Start of SUPPLIED MATERIAL
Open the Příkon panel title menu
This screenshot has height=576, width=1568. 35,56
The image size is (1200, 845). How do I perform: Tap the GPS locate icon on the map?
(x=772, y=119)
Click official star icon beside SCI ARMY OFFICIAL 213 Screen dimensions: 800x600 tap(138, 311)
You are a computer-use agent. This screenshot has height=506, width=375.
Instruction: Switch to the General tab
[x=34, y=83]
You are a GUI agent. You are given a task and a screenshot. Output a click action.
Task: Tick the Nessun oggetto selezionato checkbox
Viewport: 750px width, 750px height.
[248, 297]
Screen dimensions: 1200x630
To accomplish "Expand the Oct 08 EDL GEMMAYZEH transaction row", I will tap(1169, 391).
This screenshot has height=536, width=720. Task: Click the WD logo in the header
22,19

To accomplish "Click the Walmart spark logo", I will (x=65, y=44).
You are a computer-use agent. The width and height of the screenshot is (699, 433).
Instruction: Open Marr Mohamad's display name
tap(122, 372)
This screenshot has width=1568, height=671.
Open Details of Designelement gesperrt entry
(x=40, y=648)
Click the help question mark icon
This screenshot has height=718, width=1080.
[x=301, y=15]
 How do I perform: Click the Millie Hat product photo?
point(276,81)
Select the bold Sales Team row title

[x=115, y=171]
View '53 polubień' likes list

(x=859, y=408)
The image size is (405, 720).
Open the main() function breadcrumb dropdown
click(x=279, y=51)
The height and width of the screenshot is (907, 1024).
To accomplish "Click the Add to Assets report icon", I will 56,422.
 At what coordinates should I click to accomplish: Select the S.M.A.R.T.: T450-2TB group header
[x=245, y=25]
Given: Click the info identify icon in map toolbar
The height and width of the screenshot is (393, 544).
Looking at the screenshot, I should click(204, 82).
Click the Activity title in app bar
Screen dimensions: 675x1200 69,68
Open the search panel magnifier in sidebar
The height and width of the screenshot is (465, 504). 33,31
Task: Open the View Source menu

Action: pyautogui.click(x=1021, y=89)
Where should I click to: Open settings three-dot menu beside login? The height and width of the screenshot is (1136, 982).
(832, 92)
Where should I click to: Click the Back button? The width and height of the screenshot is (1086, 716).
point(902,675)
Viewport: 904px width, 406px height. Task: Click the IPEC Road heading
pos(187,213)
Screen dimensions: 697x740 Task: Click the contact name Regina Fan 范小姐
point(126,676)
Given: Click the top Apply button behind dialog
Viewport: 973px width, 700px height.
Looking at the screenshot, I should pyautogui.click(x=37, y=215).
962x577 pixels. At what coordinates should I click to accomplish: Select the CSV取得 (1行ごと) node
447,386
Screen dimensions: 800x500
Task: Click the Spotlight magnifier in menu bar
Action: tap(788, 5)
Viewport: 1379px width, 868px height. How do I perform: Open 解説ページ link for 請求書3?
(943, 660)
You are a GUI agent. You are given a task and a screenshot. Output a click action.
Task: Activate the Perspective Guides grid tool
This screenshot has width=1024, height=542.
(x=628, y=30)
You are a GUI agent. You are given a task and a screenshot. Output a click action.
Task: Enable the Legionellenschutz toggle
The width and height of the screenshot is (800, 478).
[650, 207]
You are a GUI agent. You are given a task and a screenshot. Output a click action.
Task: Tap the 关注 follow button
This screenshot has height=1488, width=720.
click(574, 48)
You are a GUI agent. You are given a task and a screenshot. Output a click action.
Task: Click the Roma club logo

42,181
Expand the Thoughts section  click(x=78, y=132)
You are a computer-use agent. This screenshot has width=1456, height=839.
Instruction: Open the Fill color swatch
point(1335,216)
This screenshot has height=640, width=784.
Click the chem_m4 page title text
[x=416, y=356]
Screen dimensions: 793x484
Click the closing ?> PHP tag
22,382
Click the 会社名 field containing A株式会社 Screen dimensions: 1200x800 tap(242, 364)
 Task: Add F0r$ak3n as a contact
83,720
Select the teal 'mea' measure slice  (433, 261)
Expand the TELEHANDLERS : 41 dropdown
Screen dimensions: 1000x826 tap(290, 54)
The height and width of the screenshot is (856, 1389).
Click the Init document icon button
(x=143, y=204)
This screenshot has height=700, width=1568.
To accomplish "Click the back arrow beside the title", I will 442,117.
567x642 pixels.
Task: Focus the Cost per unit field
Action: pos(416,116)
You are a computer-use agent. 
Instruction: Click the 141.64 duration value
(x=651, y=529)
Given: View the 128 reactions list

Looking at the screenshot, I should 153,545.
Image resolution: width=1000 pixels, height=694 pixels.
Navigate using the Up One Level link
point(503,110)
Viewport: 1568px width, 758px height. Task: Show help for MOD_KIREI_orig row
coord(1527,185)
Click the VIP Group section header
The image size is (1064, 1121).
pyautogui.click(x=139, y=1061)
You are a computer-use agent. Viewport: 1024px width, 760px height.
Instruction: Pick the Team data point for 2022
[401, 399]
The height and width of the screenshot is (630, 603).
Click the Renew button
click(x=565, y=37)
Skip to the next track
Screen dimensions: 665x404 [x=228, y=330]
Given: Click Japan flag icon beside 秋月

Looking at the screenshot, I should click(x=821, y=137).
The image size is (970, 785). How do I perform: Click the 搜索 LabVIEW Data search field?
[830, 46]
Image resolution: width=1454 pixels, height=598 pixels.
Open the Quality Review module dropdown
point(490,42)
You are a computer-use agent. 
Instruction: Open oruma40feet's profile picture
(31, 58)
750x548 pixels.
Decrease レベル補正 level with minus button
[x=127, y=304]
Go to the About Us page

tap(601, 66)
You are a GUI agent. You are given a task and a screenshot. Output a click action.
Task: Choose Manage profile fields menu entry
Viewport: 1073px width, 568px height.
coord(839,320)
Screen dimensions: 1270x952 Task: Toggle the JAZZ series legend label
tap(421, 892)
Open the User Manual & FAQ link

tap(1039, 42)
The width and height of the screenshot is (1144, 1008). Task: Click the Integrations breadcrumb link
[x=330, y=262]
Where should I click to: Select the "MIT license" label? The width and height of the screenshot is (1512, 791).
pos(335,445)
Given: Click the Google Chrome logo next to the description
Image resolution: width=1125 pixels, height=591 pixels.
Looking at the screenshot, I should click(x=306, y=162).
End of SUPPLIED MATERIAL
- **DESCRIPTION OF THE TASK**
Read through the records above and copy the lines that contain "computer".

- **OUTPUT**
You are a computer-use agent. This screenshot has height=506, width=375.
You are a computer-use agent. The width and height of the screenshot is (699, 433).
You are a computer-use agent. This screenshot has width=1456, height=839.
You are a computer-use agent. 
You are a computer-use agent. Viewport: 1024px width, 760px height.
You are a computer-use agent. 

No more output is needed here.